-------- EXTRACTED DATA --------

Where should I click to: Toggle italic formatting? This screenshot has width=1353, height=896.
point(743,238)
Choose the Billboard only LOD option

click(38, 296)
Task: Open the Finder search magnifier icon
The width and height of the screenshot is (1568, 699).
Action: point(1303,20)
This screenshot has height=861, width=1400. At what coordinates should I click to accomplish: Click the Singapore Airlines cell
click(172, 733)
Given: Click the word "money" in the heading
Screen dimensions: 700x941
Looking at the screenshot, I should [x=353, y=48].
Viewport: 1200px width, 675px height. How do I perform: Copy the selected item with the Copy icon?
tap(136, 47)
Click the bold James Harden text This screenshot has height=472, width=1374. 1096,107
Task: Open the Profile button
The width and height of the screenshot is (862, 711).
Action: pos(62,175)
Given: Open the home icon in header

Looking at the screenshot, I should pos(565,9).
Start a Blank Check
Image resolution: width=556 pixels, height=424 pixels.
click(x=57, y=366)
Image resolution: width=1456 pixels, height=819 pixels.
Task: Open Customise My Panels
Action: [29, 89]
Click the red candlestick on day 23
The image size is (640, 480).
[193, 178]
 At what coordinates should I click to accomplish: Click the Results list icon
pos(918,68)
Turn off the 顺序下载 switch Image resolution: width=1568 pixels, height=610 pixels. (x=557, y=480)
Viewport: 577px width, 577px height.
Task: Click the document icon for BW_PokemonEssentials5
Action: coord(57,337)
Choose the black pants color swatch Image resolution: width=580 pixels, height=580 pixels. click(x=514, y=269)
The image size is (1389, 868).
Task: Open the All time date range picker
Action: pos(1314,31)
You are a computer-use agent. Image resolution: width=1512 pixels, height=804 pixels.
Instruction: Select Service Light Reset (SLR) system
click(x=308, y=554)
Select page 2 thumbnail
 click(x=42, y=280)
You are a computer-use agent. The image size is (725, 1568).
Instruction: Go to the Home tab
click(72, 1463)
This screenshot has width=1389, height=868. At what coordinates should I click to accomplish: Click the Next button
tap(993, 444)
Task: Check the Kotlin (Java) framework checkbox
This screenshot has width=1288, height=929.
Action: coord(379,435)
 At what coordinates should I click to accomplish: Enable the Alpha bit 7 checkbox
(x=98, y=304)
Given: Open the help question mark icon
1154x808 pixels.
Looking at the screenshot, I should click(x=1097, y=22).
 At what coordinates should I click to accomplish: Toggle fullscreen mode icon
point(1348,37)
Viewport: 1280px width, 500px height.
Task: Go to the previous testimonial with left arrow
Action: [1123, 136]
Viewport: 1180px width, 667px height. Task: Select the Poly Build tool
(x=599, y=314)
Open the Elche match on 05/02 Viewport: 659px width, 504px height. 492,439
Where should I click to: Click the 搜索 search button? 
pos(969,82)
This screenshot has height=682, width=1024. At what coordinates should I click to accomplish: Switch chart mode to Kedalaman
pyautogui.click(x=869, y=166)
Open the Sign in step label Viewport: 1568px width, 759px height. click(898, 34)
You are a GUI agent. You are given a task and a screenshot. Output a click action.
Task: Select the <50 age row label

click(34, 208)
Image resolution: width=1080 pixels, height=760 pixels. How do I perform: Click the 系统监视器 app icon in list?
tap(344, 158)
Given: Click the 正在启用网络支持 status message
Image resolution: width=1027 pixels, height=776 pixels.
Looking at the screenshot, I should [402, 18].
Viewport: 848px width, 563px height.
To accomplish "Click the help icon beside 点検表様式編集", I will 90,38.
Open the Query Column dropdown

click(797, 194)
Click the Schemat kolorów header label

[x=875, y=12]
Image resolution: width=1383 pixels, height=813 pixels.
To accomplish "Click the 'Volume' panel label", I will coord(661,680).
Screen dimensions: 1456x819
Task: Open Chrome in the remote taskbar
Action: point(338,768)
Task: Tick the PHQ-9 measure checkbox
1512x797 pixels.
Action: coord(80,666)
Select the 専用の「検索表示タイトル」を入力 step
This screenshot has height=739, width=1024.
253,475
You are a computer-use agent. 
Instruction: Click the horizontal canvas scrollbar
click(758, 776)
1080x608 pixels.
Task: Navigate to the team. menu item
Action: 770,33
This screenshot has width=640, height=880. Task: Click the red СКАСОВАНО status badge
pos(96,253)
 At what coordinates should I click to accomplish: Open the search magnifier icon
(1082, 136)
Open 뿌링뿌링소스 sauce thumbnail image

--------

WHAT IS BEING ASKED: Extract each line of the items above and reproduce it word for word, in the same order.

SOLUTION BELOW:
Where should I click to: Toggle italic formatting? This screenshot has width=1353, height=896.
point(743,238)
Choose the Billboard only LOD option

click(38, 296)
Task: Open the Finder search magnifier icon
The width and height of the screenshot is (1568, 699).
Action: point(1303,20)
This screenshot has height=861, width=1400. At what coordinates should I click to accomplish: Click the Singapore Airlines cell
click(172, 733)
Given: Click the word "money" in the heading
Screen dimensions: 700x941
Looking at the screenshot, I should [x=353, y=48].
Viewport: 1200px width, 675px height. How do I perform: Copy the selected item with the Copy icon?
tap(136, 47)
Click the bold James Harden text This screenshot has height=472, width=1374. 1096,107
Task: Open the Profile button
The width and height of the screenshot is (862, 711).
Action: pos(62,175)
Given: Open the home icon in header

Looking at the screenshot, I should pos(565,9).
Start a Blank Check
Image resolution: width=556 pixels, height=424 pixels.
click(x=57, y=366)
Image resolution: width=1456 pixels, height=819 pixels.
Task: Open Customise My Panels
Action: [29, 89]
Click the red candlestick on day 23
The image size is (640, 480).
[193, 178]
 At what coordinates should I click to accomplish: Click the Results list icon
pos(918,68)
Turn off the 顺序下载 switch Image resolution: width=1568 pixels, height=610 pixels. (x=557, y=480)
Viewport: 577px width, 577px height.
Task: Click the document icon for BW_PokemonEssentials5
Action: coord(57,337)
Choose the black pants color swatch Image resolution: width=580 pixels, height=580 pixels. click(x=514, y=269)
The image size is (1389, 868).
Task: Open the All time date range picker
Action: pos(1314,31)
You are a computer-use agent. Image resolution: width=1512 pixels, height=804 pixels.
Instruction: Select Service Light Reset (SLR) system
click(x=308, y=554)
Select page 2 thumbnail
 click(x=42, y=280)
You are a computer-use agent. The image size is (725, 1568).
Instruction: Go to the Home tab
click(72, 1463)
This screenshot has width=1389, height=868. At what coordinates should I click to accomplish: Click the Next button
tap(993, 444)
Task: Check the Kotlin (Java) framework checkbox
This screenshot has width=1288, height=929.
Action: coord(379,435)
 At what coordinates should I click to accomplish: Enable the Alpha bit 7 checkbox
(x=98, y=304)
Given: Open the help question mark icon
1154x808 pixels.
Looking at the screenshot, I should click(x=1097, y=22).
 At what coordinates should I click to accomplish: Toggle fullscreen mode icon
point(1348,37)
Viewport: 1280px width, 500px height.
Task: Go to the previous testimonial with left arrow
Action: [1123, 136]
Viewport: 1180px width, 667px height. Task: Select the Poly Build tool
(x=599, y=314)
Open the Elche match on 05/02 Viewport: 659px width, 504px height. 492,439
Where should I click to: Click the 搜索 search button? 
pos(969,82)
This screenshot has height=682, width=1024. At what coordinates should I click to accomplish: Switch chart mode to Kedalaman
pyautogui.click(x=869, y=166)
Open the Sign in step label Viewport: 1568px width, 759px height. click(898, 34)
You are a GUI agent. You are given a task and a screenshot. Output a click action.
Task: Select the <50 age row label

click(34, 208)
Image resolution: width=1080 pixels, height=760 pixels. How do I perform: Click the 系统监视器 app icon in list?
tap(344, 158)
Given: Click the 正在启用网络支持 status message
Image resolution: width=1027 pixels, height=776 pixels.
Looking at the screenshot, I should [402, 18].
Viewport: 848px width, 563px height.
To accomplish "Click the help icon beside 点検表様式編集", I will 90,38.
Open the Query Column dropdown

click(797, 194)
Click the Schemat kolorów header label

[x=875, y=12]
Image resolution: width=1383 pixels, height=813 pixels.
To accomplish "Click the 'Volume' panel label", I will coord(661,680).
Screen dimensions: 1456x819
Task: Open Chrome in the remote taskbar
Action: point(338,768)
Task: Tick the PHQ-9 measure checkbox
1512x797 pixels.
Action: coord(80,666)
Select the 専用の「検索表示タイトル」を入力 step
This screenshot has height=739, width=1024.
253,475
You are a computer-use agent. 
Instruction: Click the horizontal canvas scrollbar
click(758, 776)
1080x608 pixels.
Task: Navigate to the team. menu item
Action: 770,33
This screenshot has width=640, height=880. Task: Click the red СКАСОВАНО status badge
pos(96,253)
 At what coordinates should I click to accomplish: Open the search magnifier icon
(1082, 136)
Open 뿌링뿌링소스 sauce thumbnail image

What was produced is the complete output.